> Work to be completed: Pick up the February 2013 personal blog journal after its last sentence and keep writing it.

> Source document:
________________
Month: February 2013

  • Video entry

    my love.  piano and pas de deux.  

  • Sylvia Plath

    “Mad Girl's Love Song

    I shut my eyes and all the world drops dead;
    I lift my lids and all is born again.
    (I think I made you up inside my head.)

    The stars go waltzing out in blue and red,
    And arbitrary blackness gallops in:
    I shut my eyes and all the world drops dead.

    I dreamed that you bewitched me into bed
    And sung me moon-struck, kissed me quite insane.
    (I think I made you up inside my head.)

    God topples from the sky, hell's fires fade:
    Exit seraphim and Satan's men:
    I shut my eyes and all the world drops dead.

    I fancied you'd return the way you said,
    But I grow old and I forget your name.
    (I think I made you up inside my head.)

    I should have loved a thunderbird instead;
    At least when spring comes they roar back again.
    I shut my eyes and all the world drops dead.
    (I think I made you up inside my head.)” 
    ― Sylvia Plath

     

     

    This was a poem I loved when I read it in school.  I came across it today, and I didn't want to just let it fade away again.  One of the reasons I read The Bell Jar.  I love Sylvia.

     

    Leah K.

  • Definition Entry

    Accommodating

    willing to please : helpfulobliging

    accommodating - helpful in bringing about a harmonious adaptation

     

    obliging - showing a cheerful willingness to do favors for others

     

     

    This hasn't been a positive thing in my life all the time.   Like Today.  It has been stupid today.   And last weekend.  And the weekend before.  And at work.  I don't want to make this situation comfortable for you by sacrificing my comfort or my daughter's comfort.  I also don't want this situation to be more comfortable for your children at the expense of their benefit in the long run.  But I am this way, and I don't just not say no.  I say yes and how would you like it.    What's best for you?  

    Leah K.

  • Journal Entry

    I'm proud of myself for finishing the Love Parade.  

    One of the things I am best at is denial.  I deny my feelings.  I deny things that happen.  I push past relationships out of my head never to be thought of.  

    That is one of the reasons I repeat the same people over and over.   The hurt.  The reasons we didn't work the first time.  I shut it out.  I don't forget or forgive.  I ignore.  This really means I am lying to myself.  I tell myself things are not a big deal.  I don't learn from my mistakes.  

    My mistakes?  For a long time I have refused to examine my mistakes.  For being such an introspective person, I have failed when it comes to relationships.   I have examined why I work in the field I work in.  I have examined why I suck at school.  I have examined how I feel about my parents and my childhood.  Everyday, I criticize myself for my shortcomings as a mom and as a teacher.  I do not, however, think about how to have better relationships or what went wrong with the ones I already had.
________________
> Information given:
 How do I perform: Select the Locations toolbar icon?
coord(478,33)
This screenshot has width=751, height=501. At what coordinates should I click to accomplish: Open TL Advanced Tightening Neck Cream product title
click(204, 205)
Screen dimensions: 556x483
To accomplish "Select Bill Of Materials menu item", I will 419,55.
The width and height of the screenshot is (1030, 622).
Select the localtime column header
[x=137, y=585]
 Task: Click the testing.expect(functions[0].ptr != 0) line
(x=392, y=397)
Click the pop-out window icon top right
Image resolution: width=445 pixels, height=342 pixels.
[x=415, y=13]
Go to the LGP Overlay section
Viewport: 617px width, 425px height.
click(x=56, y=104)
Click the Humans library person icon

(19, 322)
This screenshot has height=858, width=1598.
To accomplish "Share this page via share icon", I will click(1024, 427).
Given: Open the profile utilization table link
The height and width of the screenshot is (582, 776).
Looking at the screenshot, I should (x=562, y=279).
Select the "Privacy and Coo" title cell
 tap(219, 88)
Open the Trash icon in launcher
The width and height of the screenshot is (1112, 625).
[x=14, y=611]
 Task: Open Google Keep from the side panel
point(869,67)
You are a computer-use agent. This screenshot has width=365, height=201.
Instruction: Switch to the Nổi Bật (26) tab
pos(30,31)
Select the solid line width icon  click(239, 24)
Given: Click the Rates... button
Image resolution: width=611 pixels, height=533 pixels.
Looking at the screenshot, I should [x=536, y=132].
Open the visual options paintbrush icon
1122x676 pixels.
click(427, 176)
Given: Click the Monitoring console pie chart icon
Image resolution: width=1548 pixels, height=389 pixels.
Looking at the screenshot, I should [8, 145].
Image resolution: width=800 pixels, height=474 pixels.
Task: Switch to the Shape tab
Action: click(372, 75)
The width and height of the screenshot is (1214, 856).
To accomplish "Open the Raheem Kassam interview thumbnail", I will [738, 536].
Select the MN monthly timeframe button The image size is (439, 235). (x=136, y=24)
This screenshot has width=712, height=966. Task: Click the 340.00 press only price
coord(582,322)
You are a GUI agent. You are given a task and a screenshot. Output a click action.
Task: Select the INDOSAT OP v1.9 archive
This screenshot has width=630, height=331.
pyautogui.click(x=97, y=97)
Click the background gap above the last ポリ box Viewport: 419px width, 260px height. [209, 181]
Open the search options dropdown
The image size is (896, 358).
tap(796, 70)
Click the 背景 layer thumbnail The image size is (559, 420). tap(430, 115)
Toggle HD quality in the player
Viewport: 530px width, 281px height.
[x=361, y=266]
________________
> Answer to the exercise:
    One clue on this subject was the complete lack of Xanga entries about these guys.   Xanga is where I come to figure things out.  It's where I come to put my thoughts in order.  Yet, I don't use it to resolve my relationship issues.   And boy do I need some resolution.  I go from completely avoiding the spark on a daily basis to jumping head first into a fire asking to get burned.  The fires have slowly evolved into larger and larger infernos.  (this girl is on fiiiiyaaa!)  

    OK.  Here I go.   

    So, what went wrong?   with 2-12, I was searching for the wrong thing.   I wanted that surface romance.  He thinks I'm pretty.  He likes the same music.  We have fun, and laugh all the time, and do silly things.  We don't believe the same things.  We don't want the same things out of life.  Our views of family and money and home are not even discussed.  We run on the assumption that getting along is what matters.  Getting along seems to be the least important aspect to me now.  I don't count #1 in that category because we actually did get deep.  We knew/know each other so well it was never a surprise how we wanted our lives to end up.  The getting along was a problem sometimes.  Our personalities are contradicting.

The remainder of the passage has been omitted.